Meta revealed its progress in developing custom infrastructure for AI workloads at a virtual event today, including generative AI that powers its new ad design and creation tools.
The announcement was a show of force from Meta, which has been behind its competitors like Google and Microsoft in adopting hardware systems optimized for AI.
“By building our own [hardware] capabilities, we have control over every layer of the stack, from datacenter design to training frameworks,” Alexis Bjorlin, VP of Infrastructure at Meta, told TechCrunch. “This level of vertical integration is needed to push the boundaries of AI research at scale.”
Meta has invested billions of dollars in hiring top data scientists and creating new kinds of AI, such as AI that runs the discovery engines, moderation filters and ad recommenders across its apps and services. But the company has faced challenges in turning many of its more advanced AI research innovations into products, especially in the generative AI domain.
Until 2022, Meta relied on a mix of CPUs — which are less efficient for AI tasks than GPUs — and a custom chip designed to speed up AI algorithms. Meta scrapped a large-scale deployment of the custom chip, planned for 2022, and instead bought billions of dollars’ worth of Nvidia GPUs that required major overhauls of several of its data centers.
To catch up, Meta decided to start working on a more ambitious in-house chip, expected in 2025, that can both train and run AI models. And that was the main focus of today’s presentation.
The new chip is called the Meta Training and Inference Accelerator, or MTIA for short, and it is part of a “family” of chips for accelerating AI training and inferencing workloads. The MTIA is an ASIC, a type of chip that combines different circuits on one board, allowing it to be programmed to perform one or many tasks in parallel.
“We needed a tailored solution that’s co-designed with the model, software stack and the system hardware to achieve better levels of efficiency and performance across our important workloads,” Bjorlin continued. “This provides a better experience for our users across a variety of services.”
Custom AI chips are becoming more common among the Big Tech players. Google created a processor, the TPU (short for “tensor processing unit”), to train large generative AI systems like PaLM-2 and Imagen.
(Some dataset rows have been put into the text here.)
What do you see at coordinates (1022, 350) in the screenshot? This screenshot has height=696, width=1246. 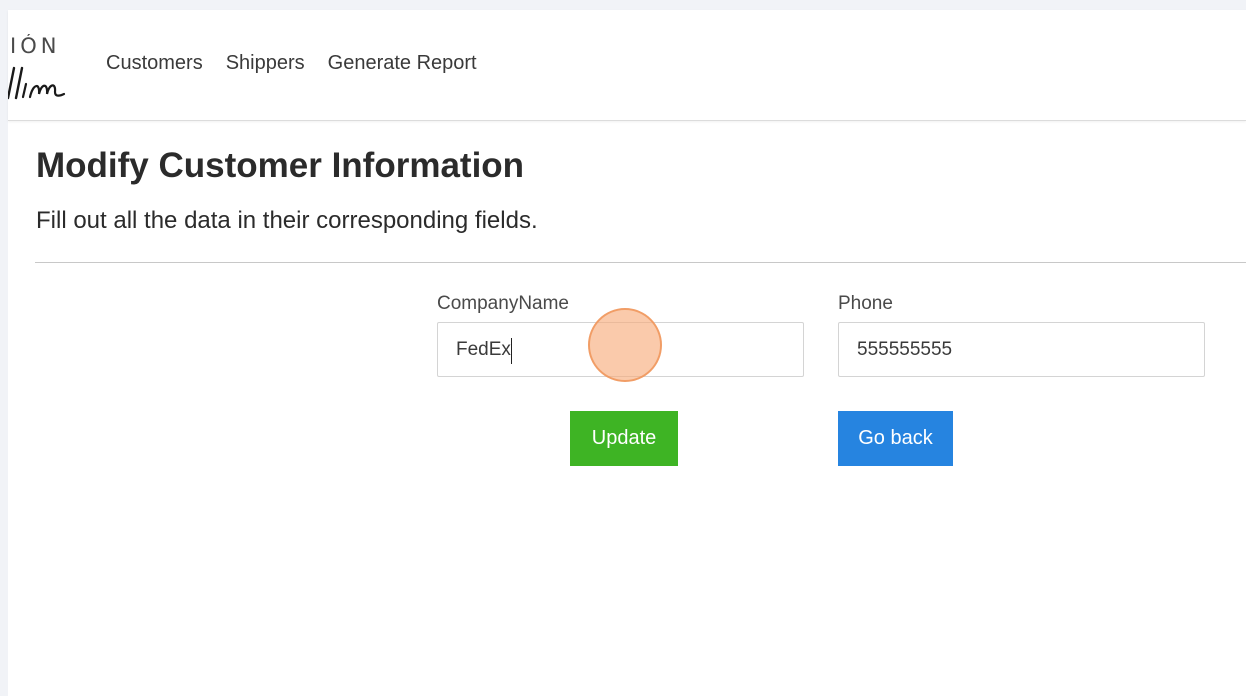 I see `phone-input` at bounding box center [1022, 350].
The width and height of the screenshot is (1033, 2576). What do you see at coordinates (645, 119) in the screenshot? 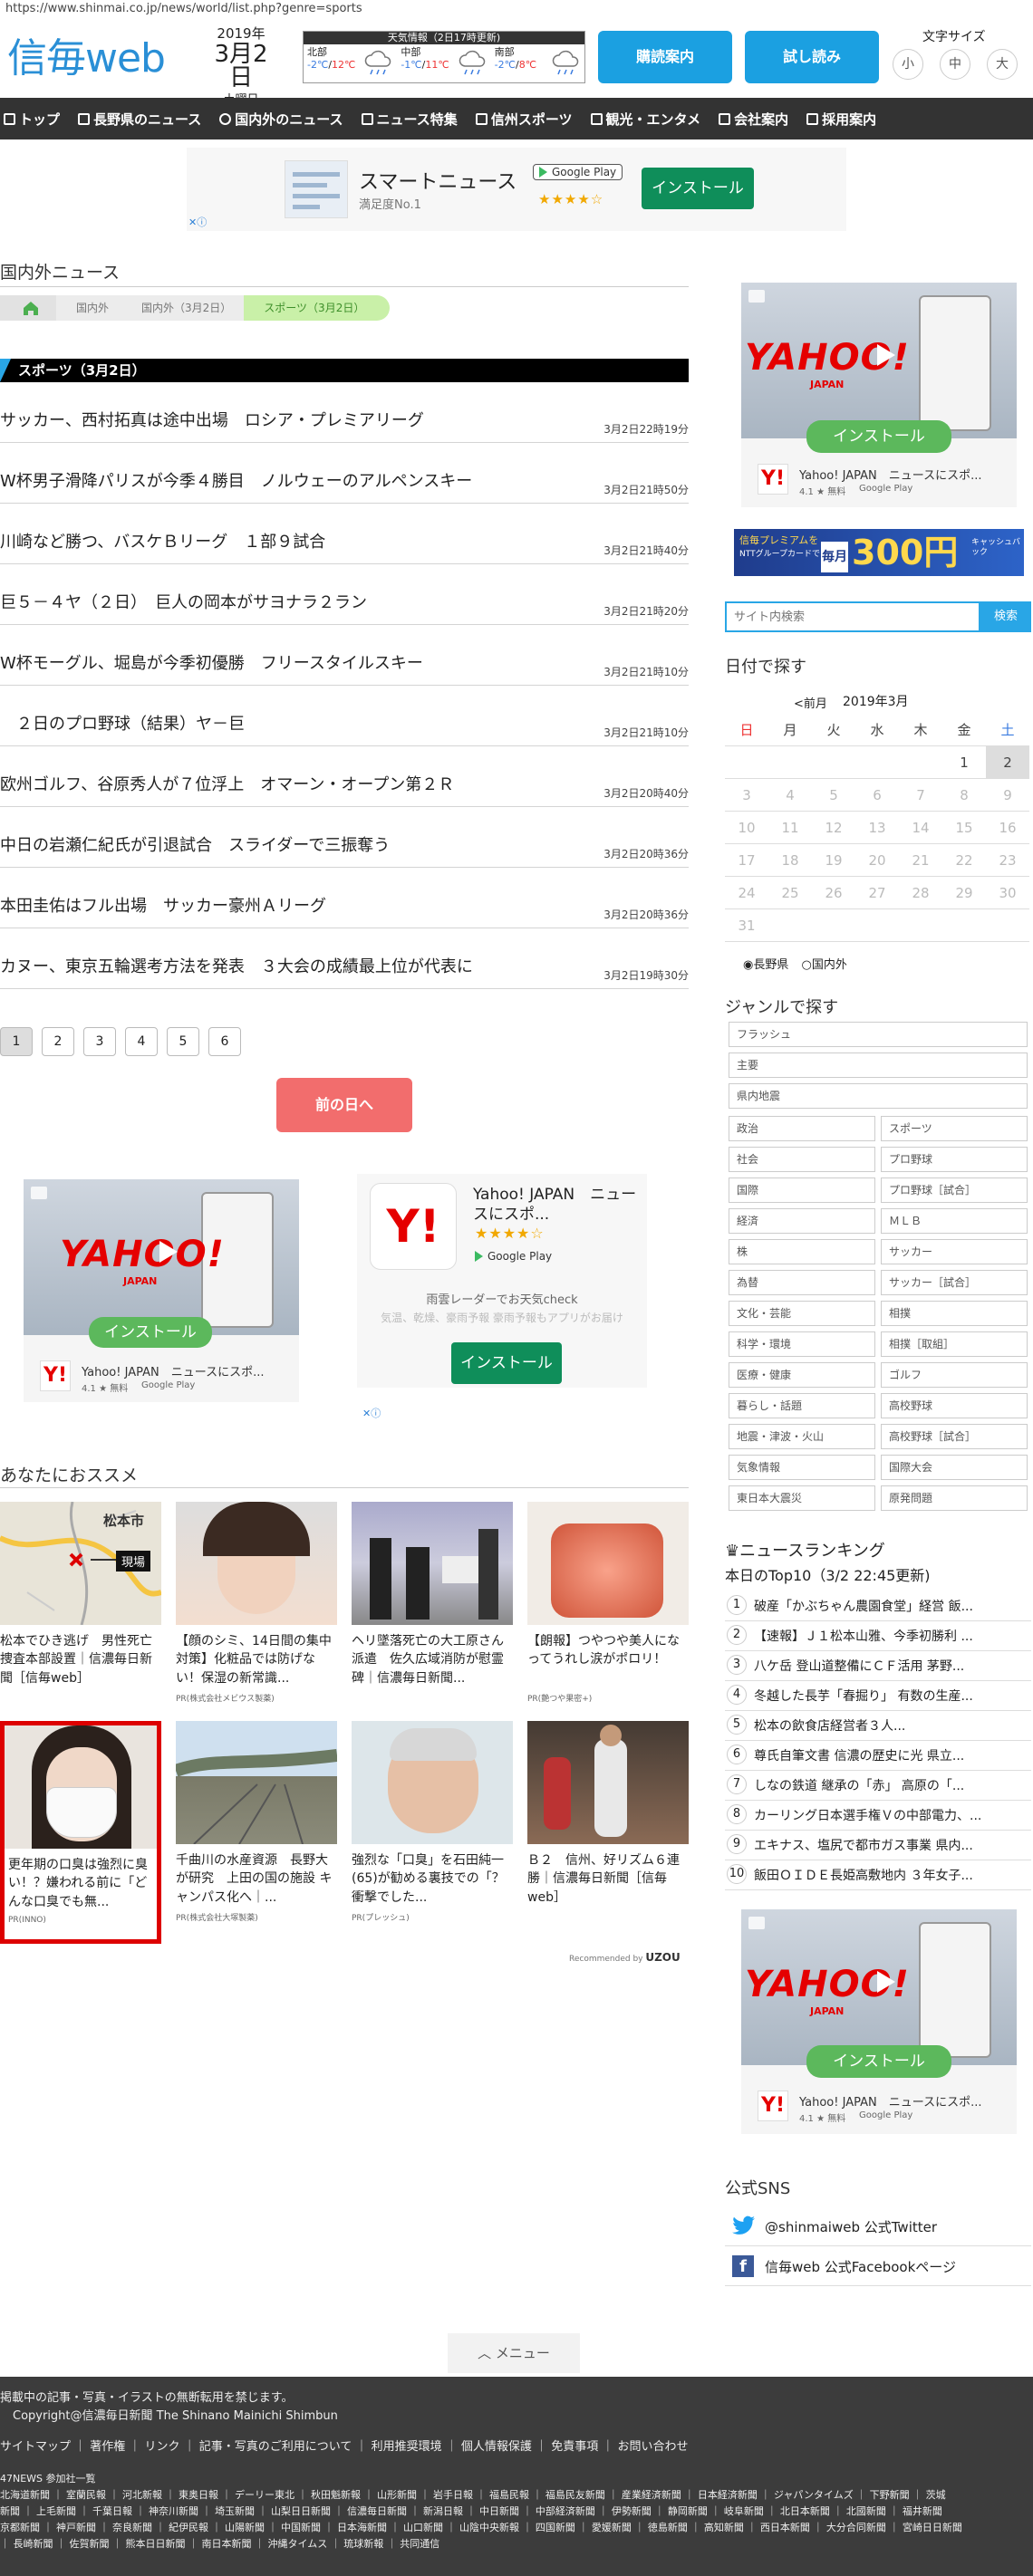
I see `nav-tourism: 観光・エンタメ` at bounding box center [645, 119].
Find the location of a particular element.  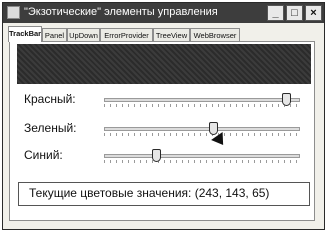

green-slider-thumb is located at coordinates (213, 128).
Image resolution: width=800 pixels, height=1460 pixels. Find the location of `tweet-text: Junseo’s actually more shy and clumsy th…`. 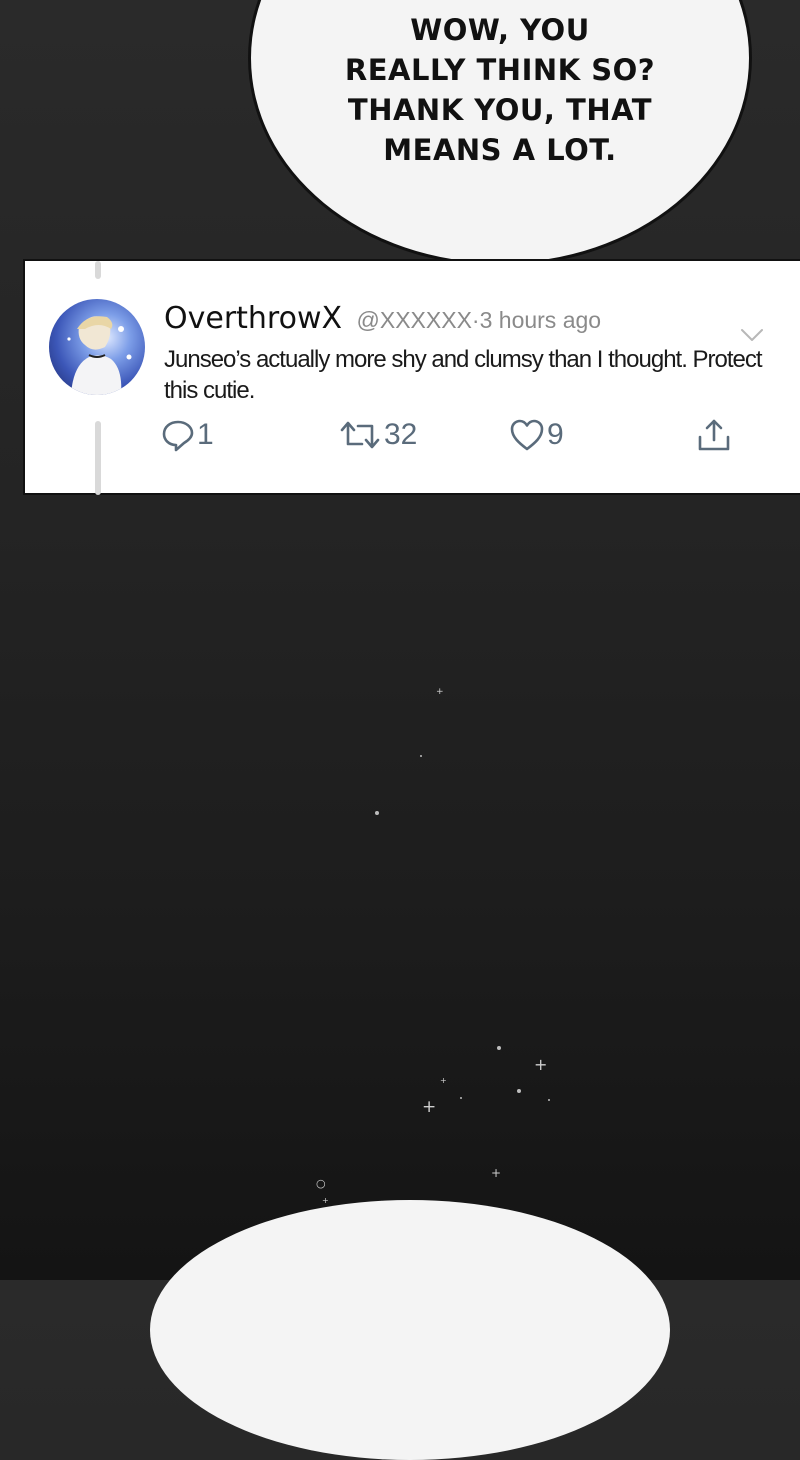

tweet-text: Junseo’s actually more shy and clumsy th… is located at coordinates (464, 375).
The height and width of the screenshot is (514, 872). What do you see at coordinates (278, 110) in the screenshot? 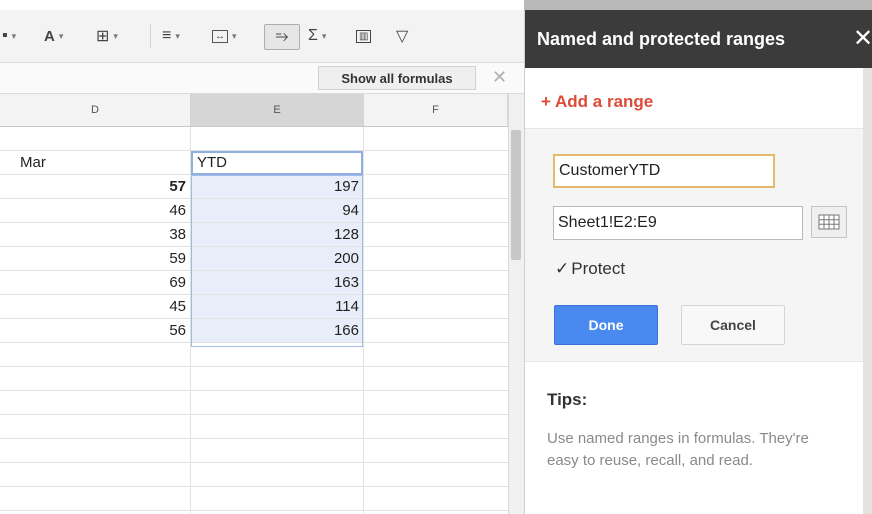
I see `column-header-e: E` at bounding box center [278, 110].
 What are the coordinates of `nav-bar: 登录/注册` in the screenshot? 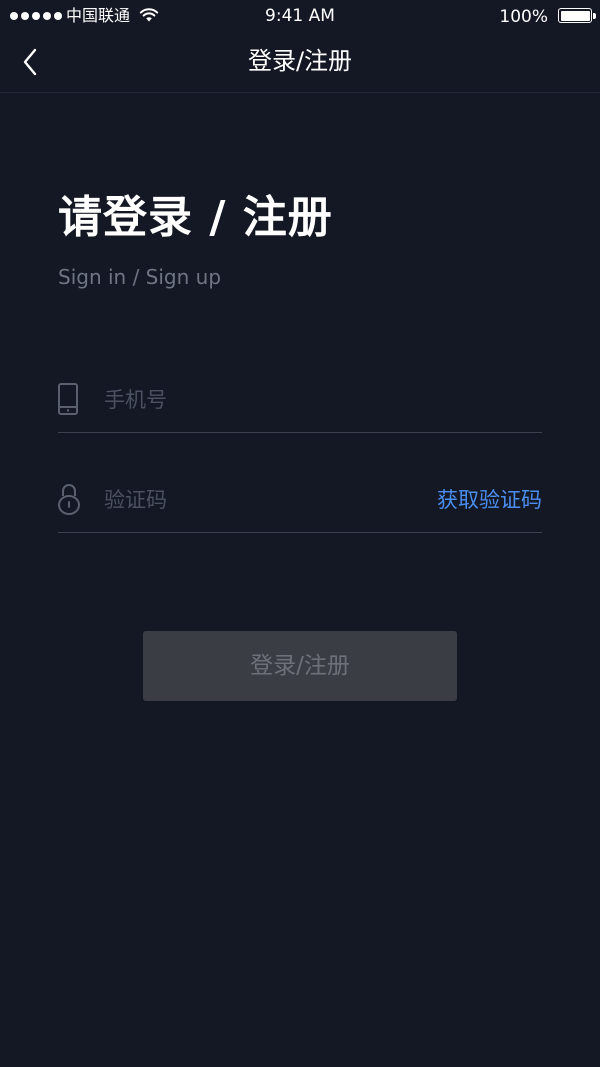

Amazon offers proprietary chips to AWS customers for both training (Trainium) and inferencing (Inferentia). And Microsoft, reportedly, is collaborating with AMD to develop an in-house AI chip called Athena.
Meta says it made the first version of the MTIA — MTIA v1 — in 2020, using a 7-nanometer process. It can scale beyond its internal 128 MB of memory to up to 128 GB, and in a benchmark test designed by Meta — which should be taken with caution — Meta claims that the MTIA handled “low-complexity” and “medium-complexity” AI models more efficiently than a GPU.
There are still challenges in the memory and networking areas of the chip, Meta says, which become bottlenecks as the size of AI models increases, requiring workloads to be distributed across several chips. (Meta recently acquired an Oslo-based team working on AI networking tech at British chip unicorn Graphcore.) And for now, the MTIA’s focus is only on inference — not training — for “recommendation workloads” across Meta’s app family.
But Meta emphasized that the MTIA, which it continues to improve, “greatly” boosts the company’s efficiency in terms of performance per watt when running recommendation workloads — allowing Meta to run “more enhanced” and “cutting-edge” (presumably) AI workloads.